Aim of the exercise |
Report the count of lines in the entries below that contain "computer", and leave out everything else.
===== Data records
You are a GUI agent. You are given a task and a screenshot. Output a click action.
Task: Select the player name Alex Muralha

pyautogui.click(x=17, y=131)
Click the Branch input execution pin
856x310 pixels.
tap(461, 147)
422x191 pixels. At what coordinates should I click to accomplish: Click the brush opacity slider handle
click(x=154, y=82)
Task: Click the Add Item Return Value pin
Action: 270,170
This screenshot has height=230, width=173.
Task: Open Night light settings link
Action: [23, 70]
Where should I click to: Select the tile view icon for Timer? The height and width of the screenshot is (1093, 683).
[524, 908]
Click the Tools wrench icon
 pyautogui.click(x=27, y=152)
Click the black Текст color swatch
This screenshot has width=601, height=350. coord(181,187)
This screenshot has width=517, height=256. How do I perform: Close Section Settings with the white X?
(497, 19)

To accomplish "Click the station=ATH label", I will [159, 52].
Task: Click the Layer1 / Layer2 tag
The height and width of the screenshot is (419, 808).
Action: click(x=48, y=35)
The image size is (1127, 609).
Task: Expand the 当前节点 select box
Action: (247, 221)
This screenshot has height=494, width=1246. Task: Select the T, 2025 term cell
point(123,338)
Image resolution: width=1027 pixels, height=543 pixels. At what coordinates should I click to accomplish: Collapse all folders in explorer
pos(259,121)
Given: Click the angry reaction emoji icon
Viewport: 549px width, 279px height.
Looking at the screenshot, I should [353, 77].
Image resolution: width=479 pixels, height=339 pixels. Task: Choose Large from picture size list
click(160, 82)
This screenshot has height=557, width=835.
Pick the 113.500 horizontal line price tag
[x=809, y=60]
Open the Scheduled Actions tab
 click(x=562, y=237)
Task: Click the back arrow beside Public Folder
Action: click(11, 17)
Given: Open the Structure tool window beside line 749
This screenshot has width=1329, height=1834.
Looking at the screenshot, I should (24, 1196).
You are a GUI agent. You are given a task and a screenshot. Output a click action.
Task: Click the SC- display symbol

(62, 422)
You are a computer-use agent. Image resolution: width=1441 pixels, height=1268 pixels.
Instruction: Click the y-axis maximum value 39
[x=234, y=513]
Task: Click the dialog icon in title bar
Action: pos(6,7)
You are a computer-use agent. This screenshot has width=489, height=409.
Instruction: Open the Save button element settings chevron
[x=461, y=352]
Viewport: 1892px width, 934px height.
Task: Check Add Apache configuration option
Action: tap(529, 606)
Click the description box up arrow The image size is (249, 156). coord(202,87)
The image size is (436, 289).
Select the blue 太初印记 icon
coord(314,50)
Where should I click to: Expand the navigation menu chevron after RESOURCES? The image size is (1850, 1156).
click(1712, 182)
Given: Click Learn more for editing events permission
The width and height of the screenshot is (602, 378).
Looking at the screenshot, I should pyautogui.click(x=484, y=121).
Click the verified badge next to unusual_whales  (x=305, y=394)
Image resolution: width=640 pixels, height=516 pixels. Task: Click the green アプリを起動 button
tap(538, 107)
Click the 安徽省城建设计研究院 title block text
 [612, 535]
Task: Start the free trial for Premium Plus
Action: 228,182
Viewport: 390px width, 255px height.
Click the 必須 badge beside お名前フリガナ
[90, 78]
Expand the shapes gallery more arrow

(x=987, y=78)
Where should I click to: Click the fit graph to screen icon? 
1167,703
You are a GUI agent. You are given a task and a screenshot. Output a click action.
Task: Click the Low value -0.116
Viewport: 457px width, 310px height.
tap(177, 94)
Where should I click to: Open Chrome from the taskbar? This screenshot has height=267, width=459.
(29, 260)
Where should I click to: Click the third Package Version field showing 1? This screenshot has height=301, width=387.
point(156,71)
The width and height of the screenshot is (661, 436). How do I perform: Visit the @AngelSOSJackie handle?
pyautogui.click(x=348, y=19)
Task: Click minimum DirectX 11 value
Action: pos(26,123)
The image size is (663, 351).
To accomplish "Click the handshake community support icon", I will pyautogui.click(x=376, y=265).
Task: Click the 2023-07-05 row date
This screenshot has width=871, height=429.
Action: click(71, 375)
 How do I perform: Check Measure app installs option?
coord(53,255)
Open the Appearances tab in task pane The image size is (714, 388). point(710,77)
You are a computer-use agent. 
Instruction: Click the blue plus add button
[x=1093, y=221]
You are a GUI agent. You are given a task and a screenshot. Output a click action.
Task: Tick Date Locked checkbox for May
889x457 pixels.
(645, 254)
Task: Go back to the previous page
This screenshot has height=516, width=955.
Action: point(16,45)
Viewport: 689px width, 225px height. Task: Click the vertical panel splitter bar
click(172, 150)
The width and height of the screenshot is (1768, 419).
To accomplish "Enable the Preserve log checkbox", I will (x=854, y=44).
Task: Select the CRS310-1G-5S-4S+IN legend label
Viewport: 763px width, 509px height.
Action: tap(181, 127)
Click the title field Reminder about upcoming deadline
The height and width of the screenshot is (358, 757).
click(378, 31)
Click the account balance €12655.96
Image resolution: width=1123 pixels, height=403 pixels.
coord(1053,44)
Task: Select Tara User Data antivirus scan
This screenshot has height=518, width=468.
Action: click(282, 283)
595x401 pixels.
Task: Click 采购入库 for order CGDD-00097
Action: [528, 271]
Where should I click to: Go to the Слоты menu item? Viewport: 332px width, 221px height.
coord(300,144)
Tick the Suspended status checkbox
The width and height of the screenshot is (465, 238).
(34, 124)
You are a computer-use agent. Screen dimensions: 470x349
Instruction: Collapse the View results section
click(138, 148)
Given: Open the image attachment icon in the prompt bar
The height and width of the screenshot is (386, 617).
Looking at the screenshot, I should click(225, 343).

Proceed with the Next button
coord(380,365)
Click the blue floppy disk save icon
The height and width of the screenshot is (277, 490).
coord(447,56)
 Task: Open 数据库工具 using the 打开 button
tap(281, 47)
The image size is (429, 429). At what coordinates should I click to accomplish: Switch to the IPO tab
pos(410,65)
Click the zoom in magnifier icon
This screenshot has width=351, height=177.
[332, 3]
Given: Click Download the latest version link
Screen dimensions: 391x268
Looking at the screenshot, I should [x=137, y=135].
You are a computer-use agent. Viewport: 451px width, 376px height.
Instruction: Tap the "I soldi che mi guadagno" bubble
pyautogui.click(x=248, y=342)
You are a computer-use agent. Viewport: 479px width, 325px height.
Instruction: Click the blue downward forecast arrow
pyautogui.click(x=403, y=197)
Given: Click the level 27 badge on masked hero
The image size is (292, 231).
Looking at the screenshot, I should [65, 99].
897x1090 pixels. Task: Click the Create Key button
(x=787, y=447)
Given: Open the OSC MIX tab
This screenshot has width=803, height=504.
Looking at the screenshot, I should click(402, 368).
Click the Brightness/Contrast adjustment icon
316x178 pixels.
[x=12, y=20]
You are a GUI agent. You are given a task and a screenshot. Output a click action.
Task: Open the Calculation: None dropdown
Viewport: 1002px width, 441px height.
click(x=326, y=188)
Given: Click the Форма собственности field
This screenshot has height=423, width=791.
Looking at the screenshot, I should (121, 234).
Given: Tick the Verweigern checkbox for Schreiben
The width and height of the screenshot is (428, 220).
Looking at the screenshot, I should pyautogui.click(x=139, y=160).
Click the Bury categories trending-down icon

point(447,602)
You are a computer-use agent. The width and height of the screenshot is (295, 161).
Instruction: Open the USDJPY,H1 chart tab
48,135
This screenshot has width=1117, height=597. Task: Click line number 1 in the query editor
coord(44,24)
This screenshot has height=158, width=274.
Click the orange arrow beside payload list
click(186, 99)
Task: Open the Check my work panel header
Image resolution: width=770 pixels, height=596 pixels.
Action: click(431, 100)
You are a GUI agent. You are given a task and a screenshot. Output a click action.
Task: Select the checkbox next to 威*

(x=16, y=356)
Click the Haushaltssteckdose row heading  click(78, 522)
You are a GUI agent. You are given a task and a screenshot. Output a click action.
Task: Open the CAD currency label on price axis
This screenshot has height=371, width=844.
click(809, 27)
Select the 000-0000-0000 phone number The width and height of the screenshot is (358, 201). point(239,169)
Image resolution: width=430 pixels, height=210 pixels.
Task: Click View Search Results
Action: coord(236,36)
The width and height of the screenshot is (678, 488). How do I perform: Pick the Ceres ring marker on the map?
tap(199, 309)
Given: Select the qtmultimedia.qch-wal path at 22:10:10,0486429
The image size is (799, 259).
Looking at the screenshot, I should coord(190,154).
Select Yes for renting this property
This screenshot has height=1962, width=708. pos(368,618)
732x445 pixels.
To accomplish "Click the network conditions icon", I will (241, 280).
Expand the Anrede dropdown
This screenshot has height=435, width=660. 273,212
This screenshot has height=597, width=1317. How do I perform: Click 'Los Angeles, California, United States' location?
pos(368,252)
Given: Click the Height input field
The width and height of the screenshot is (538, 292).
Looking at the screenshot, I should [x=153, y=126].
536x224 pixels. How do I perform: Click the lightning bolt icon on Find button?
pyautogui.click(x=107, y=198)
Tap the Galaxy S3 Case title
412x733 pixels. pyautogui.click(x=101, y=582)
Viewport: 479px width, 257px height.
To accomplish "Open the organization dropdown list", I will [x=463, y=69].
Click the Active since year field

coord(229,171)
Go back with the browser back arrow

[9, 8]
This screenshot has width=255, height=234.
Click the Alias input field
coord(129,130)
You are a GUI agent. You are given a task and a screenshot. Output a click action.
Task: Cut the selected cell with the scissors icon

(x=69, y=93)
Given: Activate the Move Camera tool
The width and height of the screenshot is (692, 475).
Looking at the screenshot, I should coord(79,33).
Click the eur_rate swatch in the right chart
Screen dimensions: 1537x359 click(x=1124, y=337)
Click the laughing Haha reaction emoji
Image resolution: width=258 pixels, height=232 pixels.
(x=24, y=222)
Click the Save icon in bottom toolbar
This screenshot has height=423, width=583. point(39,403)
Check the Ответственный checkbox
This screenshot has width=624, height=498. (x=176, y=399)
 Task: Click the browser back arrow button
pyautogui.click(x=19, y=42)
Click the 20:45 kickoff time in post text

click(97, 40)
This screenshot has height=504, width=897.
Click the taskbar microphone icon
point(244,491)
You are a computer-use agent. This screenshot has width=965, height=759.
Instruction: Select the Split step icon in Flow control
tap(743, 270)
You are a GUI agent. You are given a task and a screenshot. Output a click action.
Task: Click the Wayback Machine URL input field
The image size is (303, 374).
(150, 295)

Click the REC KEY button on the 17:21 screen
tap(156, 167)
==========
Solution for this exercise |
8